> **PROBLEM DESCRIPTION**
Take the entries below and print, exactly, the stretch from the line containing "VB.Net (36, 2379)" through the line containing "CakePHP (79, 2389)", both included.

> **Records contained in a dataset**
+-------+

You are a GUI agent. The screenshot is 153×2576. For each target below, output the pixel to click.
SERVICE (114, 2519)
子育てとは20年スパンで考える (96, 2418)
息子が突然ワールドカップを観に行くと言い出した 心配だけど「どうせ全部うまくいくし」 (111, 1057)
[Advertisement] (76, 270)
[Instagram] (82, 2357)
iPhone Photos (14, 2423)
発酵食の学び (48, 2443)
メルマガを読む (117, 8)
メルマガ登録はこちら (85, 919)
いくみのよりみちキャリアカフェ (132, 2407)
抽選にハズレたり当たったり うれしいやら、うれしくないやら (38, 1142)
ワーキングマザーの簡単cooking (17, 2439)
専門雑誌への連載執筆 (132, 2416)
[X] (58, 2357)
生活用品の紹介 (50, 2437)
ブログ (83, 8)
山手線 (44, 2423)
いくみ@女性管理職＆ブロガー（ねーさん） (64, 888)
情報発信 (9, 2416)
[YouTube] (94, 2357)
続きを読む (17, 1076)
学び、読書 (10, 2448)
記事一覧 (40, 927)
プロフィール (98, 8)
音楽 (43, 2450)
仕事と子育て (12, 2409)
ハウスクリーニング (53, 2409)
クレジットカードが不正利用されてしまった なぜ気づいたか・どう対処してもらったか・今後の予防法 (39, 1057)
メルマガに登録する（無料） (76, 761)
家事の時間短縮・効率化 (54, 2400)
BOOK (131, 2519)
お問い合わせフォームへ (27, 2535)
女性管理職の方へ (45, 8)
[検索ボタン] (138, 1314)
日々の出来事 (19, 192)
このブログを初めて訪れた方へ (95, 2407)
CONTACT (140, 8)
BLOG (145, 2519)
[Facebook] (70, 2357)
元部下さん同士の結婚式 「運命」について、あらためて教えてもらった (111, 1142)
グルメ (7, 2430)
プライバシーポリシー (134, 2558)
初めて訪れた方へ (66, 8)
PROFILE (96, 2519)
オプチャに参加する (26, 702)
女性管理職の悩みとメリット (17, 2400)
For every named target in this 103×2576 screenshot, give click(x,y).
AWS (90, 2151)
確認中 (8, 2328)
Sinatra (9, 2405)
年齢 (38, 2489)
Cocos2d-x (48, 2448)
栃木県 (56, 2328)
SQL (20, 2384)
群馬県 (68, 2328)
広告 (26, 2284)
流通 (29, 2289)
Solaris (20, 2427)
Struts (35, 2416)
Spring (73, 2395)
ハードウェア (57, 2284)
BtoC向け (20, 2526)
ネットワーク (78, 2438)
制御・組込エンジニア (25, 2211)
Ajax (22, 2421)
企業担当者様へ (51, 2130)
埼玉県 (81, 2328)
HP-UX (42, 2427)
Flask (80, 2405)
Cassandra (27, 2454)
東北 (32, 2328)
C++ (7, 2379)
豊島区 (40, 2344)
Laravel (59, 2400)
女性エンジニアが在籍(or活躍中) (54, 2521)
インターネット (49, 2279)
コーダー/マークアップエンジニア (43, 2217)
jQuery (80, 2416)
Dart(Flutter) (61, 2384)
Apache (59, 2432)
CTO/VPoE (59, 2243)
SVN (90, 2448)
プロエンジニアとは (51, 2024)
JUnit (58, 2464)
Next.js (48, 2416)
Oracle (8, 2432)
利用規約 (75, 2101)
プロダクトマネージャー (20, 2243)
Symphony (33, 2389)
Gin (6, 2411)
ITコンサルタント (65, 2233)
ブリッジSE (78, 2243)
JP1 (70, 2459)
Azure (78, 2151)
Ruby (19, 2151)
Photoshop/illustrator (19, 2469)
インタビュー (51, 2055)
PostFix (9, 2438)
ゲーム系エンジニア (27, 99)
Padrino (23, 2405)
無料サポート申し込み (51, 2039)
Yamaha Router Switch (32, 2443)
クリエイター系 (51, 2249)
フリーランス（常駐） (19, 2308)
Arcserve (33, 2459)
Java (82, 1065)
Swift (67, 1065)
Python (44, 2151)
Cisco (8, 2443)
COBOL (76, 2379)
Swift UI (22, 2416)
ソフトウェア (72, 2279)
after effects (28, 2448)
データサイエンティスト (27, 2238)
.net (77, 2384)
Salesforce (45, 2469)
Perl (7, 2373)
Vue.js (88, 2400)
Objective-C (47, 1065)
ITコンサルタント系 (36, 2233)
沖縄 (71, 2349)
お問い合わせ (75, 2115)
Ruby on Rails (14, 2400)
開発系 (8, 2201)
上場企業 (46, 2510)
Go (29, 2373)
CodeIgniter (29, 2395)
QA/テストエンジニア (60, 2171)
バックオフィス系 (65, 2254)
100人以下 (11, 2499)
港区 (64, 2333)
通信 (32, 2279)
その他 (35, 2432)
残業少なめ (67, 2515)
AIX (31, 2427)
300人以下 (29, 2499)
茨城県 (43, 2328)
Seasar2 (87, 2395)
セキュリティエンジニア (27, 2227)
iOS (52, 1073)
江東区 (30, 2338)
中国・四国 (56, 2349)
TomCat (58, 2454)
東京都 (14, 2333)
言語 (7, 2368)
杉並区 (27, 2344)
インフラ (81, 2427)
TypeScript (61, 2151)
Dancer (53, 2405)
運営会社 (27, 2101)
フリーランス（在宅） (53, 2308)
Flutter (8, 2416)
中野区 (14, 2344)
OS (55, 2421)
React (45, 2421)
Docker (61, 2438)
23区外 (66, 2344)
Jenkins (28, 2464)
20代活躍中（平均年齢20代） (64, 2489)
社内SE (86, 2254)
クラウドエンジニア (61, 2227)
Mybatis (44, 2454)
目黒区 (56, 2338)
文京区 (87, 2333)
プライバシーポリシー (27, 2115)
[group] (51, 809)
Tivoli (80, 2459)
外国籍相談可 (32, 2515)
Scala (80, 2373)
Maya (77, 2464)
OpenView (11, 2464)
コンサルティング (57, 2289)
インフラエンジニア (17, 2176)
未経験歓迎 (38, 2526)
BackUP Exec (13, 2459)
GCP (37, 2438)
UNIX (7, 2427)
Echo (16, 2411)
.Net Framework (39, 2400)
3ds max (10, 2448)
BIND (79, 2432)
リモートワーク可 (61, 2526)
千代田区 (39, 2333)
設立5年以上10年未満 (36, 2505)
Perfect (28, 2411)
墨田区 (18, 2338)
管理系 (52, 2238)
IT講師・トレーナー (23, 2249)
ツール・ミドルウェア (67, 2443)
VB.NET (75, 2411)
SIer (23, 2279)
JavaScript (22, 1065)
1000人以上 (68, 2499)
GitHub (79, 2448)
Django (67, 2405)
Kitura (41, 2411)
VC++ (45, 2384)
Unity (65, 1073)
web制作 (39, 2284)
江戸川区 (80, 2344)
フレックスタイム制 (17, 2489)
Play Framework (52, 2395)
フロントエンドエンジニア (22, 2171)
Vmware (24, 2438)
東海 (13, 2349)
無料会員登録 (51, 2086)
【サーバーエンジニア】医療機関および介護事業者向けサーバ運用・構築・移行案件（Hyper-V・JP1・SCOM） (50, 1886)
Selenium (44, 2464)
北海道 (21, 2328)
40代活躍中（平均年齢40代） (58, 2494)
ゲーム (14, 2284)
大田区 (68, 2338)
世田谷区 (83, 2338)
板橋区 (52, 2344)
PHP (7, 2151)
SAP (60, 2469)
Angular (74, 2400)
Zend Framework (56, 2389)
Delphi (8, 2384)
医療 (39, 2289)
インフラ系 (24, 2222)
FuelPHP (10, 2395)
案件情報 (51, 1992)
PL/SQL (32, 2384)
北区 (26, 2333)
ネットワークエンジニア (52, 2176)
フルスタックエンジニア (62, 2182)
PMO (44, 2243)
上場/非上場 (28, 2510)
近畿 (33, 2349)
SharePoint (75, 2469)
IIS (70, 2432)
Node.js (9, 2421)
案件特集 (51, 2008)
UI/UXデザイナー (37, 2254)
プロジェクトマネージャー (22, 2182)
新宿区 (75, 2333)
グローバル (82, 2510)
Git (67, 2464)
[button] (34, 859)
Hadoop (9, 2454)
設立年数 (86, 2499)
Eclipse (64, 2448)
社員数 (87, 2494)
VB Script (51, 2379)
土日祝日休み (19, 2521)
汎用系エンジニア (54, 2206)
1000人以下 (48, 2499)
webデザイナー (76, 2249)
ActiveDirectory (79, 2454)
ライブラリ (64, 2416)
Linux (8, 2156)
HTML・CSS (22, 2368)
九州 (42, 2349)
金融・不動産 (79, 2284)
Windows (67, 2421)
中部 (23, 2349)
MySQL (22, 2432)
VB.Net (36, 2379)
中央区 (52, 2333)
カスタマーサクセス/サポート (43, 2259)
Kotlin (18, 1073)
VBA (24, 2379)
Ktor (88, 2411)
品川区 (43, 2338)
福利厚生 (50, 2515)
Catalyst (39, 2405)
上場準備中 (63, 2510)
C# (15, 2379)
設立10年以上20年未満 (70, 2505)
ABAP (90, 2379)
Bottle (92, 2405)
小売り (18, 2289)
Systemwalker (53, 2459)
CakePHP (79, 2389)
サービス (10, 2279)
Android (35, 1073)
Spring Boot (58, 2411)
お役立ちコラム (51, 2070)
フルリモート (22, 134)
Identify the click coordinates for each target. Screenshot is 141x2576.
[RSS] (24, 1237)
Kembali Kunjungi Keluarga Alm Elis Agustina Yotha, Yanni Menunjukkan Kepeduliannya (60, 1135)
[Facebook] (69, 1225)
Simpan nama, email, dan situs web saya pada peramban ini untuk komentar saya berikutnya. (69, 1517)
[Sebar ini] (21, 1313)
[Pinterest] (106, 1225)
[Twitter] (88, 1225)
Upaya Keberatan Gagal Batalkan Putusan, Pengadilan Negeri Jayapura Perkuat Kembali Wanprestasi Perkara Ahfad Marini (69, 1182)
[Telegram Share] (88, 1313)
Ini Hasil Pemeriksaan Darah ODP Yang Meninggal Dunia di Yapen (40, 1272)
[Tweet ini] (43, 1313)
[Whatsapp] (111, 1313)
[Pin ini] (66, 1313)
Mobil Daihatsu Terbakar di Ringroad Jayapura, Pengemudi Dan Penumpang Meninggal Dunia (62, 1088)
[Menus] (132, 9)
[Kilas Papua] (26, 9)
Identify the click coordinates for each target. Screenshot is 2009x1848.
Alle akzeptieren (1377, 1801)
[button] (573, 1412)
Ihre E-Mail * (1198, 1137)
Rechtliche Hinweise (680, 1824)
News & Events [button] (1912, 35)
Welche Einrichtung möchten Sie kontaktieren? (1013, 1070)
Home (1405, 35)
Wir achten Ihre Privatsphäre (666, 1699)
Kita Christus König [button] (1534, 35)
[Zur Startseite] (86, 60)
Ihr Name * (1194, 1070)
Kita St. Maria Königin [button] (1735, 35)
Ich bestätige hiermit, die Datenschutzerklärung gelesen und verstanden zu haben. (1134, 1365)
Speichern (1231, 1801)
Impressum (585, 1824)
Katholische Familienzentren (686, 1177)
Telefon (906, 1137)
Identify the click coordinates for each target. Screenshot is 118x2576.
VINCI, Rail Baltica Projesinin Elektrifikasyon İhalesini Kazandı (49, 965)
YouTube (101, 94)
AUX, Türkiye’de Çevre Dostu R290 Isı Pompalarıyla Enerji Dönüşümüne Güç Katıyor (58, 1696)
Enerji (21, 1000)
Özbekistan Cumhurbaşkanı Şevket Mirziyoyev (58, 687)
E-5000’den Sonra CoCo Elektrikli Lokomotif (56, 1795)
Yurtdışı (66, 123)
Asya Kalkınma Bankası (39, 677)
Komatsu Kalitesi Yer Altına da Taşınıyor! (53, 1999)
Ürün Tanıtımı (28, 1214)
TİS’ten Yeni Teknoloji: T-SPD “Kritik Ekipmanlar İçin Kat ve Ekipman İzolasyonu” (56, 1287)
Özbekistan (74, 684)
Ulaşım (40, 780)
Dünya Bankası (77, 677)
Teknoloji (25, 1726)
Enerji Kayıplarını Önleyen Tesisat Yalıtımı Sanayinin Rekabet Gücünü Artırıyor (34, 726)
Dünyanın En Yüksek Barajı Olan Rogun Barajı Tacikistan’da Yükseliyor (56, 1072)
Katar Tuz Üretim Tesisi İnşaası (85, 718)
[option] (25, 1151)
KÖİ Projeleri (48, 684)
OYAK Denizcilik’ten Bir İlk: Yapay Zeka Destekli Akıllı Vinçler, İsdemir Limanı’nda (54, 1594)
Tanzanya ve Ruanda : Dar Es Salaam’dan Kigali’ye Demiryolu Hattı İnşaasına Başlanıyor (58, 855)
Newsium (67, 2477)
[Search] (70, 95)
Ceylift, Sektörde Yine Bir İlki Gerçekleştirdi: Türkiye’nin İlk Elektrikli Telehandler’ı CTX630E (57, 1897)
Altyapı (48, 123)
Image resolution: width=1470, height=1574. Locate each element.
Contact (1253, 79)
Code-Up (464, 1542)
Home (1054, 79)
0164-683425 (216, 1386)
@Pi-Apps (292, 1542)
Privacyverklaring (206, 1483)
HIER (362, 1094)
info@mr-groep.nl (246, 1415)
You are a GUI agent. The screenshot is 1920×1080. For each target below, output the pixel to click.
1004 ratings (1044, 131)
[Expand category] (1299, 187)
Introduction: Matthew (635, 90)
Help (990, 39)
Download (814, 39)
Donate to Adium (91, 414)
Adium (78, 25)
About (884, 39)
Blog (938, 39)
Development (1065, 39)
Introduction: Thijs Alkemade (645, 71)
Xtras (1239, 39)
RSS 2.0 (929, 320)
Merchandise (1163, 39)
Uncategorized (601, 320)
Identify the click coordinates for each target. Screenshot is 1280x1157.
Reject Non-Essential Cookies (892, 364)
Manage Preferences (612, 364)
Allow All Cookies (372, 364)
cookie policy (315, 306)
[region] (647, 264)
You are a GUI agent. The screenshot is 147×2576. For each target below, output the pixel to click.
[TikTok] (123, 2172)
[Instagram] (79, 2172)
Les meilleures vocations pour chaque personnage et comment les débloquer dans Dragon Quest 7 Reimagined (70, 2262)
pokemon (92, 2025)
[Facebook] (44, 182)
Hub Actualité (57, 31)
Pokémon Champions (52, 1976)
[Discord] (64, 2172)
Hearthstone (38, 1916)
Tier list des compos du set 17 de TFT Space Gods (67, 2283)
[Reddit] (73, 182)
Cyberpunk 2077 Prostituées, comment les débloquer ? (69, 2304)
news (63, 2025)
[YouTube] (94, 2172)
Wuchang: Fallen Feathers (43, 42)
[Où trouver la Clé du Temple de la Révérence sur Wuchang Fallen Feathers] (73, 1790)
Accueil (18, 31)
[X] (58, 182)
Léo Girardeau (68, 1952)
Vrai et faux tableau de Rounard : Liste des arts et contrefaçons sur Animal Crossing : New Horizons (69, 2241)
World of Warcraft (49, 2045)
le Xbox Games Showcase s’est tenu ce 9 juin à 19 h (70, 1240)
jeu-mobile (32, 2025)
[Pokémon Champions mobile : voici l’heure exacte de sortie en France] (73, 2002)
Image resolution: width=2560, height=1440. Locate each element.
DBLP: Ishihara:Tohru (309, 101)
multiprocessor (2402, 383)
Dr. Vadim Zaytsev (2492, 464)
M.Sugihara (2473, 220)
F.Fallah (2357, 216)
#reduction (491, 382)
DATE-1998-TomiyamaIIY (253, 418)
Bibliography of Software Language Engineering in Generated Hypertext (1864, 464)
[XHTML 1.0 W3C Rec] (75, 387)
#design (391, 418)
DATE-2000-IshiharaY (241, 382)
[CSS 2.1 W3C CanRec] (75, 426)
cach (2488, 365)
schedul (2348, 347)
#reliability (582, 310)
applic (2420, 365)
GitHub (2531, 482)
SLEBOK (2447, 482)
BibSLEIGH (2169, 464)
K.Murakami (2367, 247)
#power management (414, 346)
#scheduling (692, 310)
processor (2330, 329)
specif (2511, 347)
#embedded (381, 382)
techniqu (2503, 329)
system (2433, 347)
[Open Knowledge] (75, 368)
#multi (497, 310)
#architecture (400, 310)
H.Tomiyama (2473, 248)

+-------+

> **EXERCISE SOLUTION**
VB.Net (36, 2379)
中央区 (52, 2333)
カスタマーサクセス/サポート (43, 2259)
Kotlin (18, 1073)
VBA (24, 2379)
Ktor (88, 2411)
品川区 (43, 2338)
福利厚生 (50, 2515)
Catalyst (39, 2405)
上場準備中 (63, 2510)
C# (15, 2379)
設立10年以上20年未満 (70, 2505)
ABAP (90, 2379)
Bottle (92, 2405)
小売り (18, 2289)
Systemwalker (53, 2459)
CakePHP (79, 2389)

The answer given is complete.